Kolejną inicjatywą, przeprowadzoną we współpracy z 4 innymi gdańskimi organizacjami ekologicznymi, była grudniowa akcja przeciwdziałania kontynuacji budowy hurtowni Macro Cash na terenie stref ochronnych gdańskich ujęć wody. Ponieważ jednym z powodów zatrzymania budowy i unieważnienia wszystkich decyzji budowlanych, które udało się organizacjom ekologicznym uzyskać w NSA, była niezgodność inwestycji z planem zagospodarowania przestrzennego, pojawiły się próby zmiany tej sytuacji prawnej. Zarząd miasta i rządząca w radzie miasta koalicja zmierzały do uchwalenia nowego planu, który umożliwiłby kontynuowanie budowy. Uprzedzając kroki magistratu, zwróciliśmy się do organów nadzorczych - tj. Wydziału Ochrony Środowiska Urzędu Wojewódzkiego oraz do Państwowego Terenowego Inspektora Sanitarnego z propozycją spotkania, na którym przedstawiciele organizacji ekologicznych mogliby przedstawić swoje wątpliwości co do projektu nowego planu oraz uzyskać informacje o stanowisku organów nadzorczych jeszcze przed wydaniem przez nie decyzji o ewentualnym uzgodnieniu projektu tegoż planu. W tym samym dniu zorganizowaliśmy konferencję prasową, na której poinformowaliśmy media co do wyników naszych rozmów. Akcja okazała się wyjątkowo udana - oba organy władz nadzorujących decyzje władz gminy podzieliły nasze stanowisko, tj. zgodziły się, że umieszczenie funkcji magazynów i handlu hurtowego na tym terenie jest niezgodne z istniejącymi decyzjami o strefach ochronnych ujęć wody. Licznie przybyła prasa przekazała dalej tę wiadomość. W następstwie naszych nacisków inspektor sanitarny uzgodnił negatywnie przedłożony mu projekt planu, co jest równoznaczne z jego odrzuceniem na etapie wstępnych uzgodnień. Co ważne - zawiązana już nieco wcześniej luźna współpraca kilku gdańskich organizacji ekologicznych podczas tej akcji po raz pierwszy zaowocowała tak daleko idącym i skutecznym współdziałaniem. Jak miało się okazać później, były to początki czegoś znacznie większego.

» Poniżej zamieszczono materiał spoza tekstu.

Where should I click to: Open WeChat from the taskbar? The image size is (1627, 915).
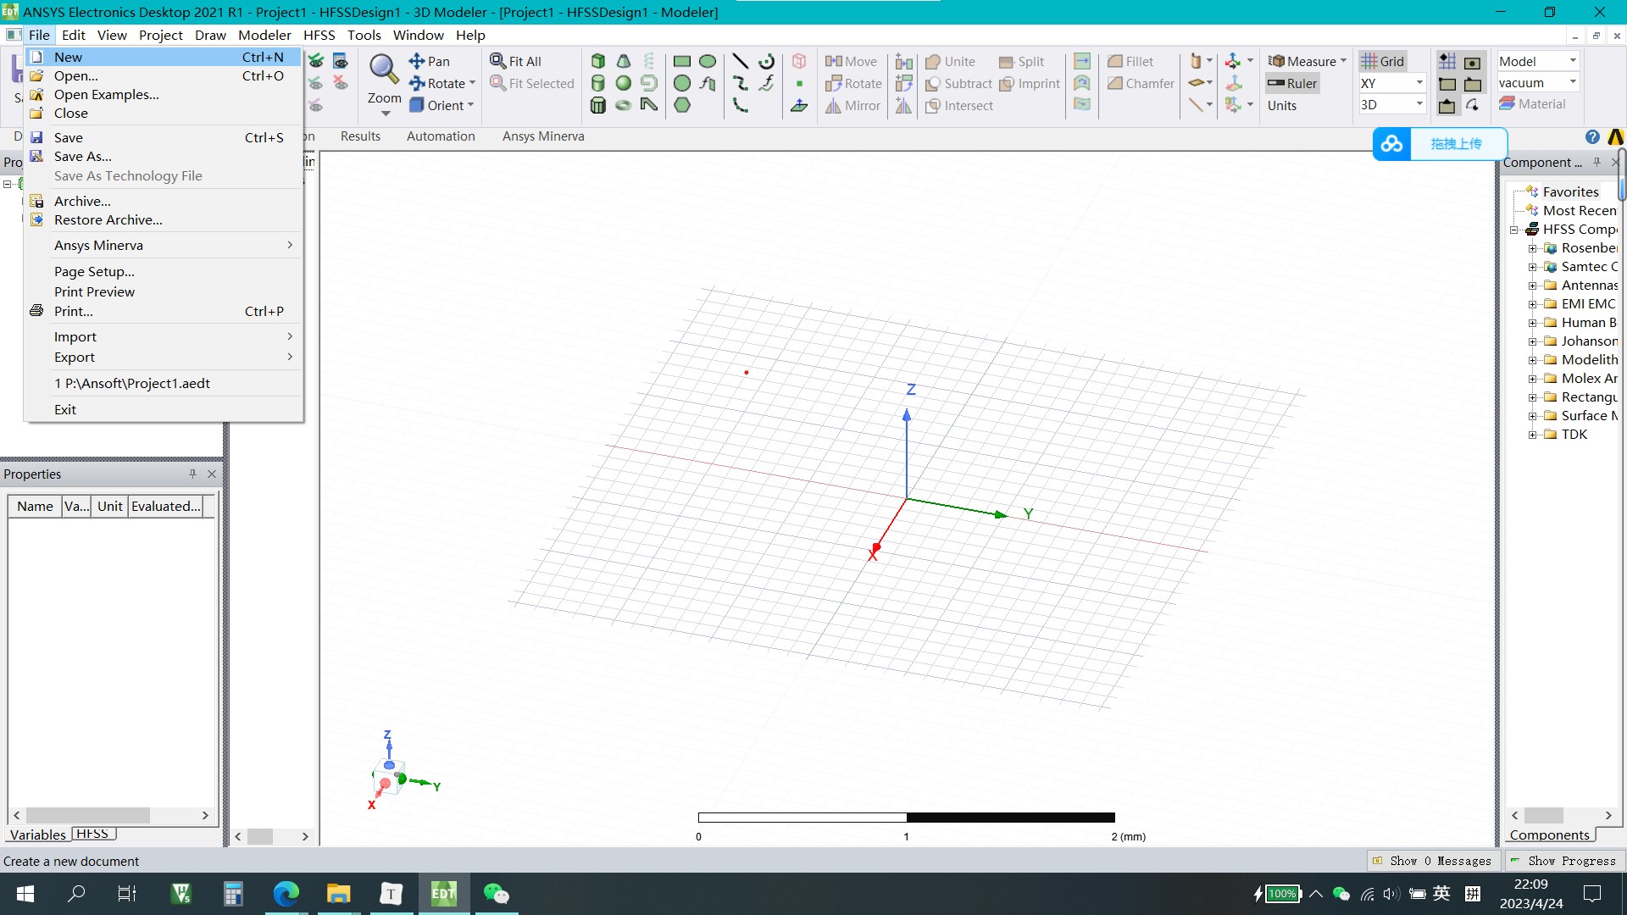tap(496, 894)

W zimie rozpoczęliśmy także organizowanie cotygodniowych, otwartych spotkań OLE, korzystając z gościny w świetlicy zaprzyjaźnionego stowarzyszenia Wrzeszczańskie Komitety Obywatelskie. Spotkania te zaowocowały szybkim rozrostem naszej ekipy - do ok. 50 osób. W czasie spotkań odbyło się kilka warsztatów tematycznych, liczne dyskusje, a przede wszystkim wspólne planowanie nowych imprez i aktywności OLE.
Wiosną '98 w Trójmieście rozpoczęły się intensywne prace przy projekcie "Zintegrowanego Systemu Gospodarki Odpadami Komunalnymi dla Aglomeracji Gdańsk - Sopot - Gdynia". Projekt ten, prowadzony przez Urząd Wojewódzki w Gdańsku, ma za zadanie doprowadzić do przygotowania koncepcji systemu gospodarowania odpadami z terenu Trójmiasta i kilku okolicznych gmin, do wykonania dla niej całościowego OOŚ oraz studium wykonalności. Jest to pilotażowe przedsięwzięcie, realizowane w 2 ośrodkach w Polsce (w Trójmieście i we Wrocławiu), pod auspicjami Banku Światowego. W drodze przetargu do wykonania projektu, sfinansowanego dotacją szwedzkiej agencji rozwojowej SIDA, wybrano konsorcjum firm konsultingowych - szwedzką firmę VaiVa oraz 2 polskie - Eko-Konsult z Gdańska i Eko-Plus z Wrocławia. W ramach projektu przewidziano szerokie konsultacje społeczne. Powołane zostały także dwa zespoły konsultacyjno-doradcze - jeden przez zleceniodawcę, tj. Urząd Wojewódzki, drugi zaś przez wykonawcę - konsorcjum firm. Przedstawiciel OLE znalazł się zarówno w gronie jednego, jak i drugiego zespołu, dzięki czemu stowarzyszenie mogło formułować swoje stanowiska w trakcie opiniowania poszczególnych faz projektu. I w tym przypadku współpraca organizacji ekologicznych na forum obu zespołów zaowocowała blokadą nieciekawych rozwiązań zaproponowanych przez firmy wykonujące projekt. Udało się powstrzymać tendencje zmierzające do lokalizowania w ramach powstającego systemu spalarni śmieci oraz do ograniczenia w nim roli redukcji, ponownego wykorzystania oraz recyklingu odpadów. Trzeba podkreślić jednak, że "pozarządowa" krytyka zaproponowanych, antyekologicznych rozwiązań spotkała się też ze sporym poparciem wśród reprezentacji władz gmin objętych projektem. Obecnie losy projektu są niejasne, niemniej chmury zbierające się nad trójmiejską gospodarką odpadami zdecydowanie się rozproszyły.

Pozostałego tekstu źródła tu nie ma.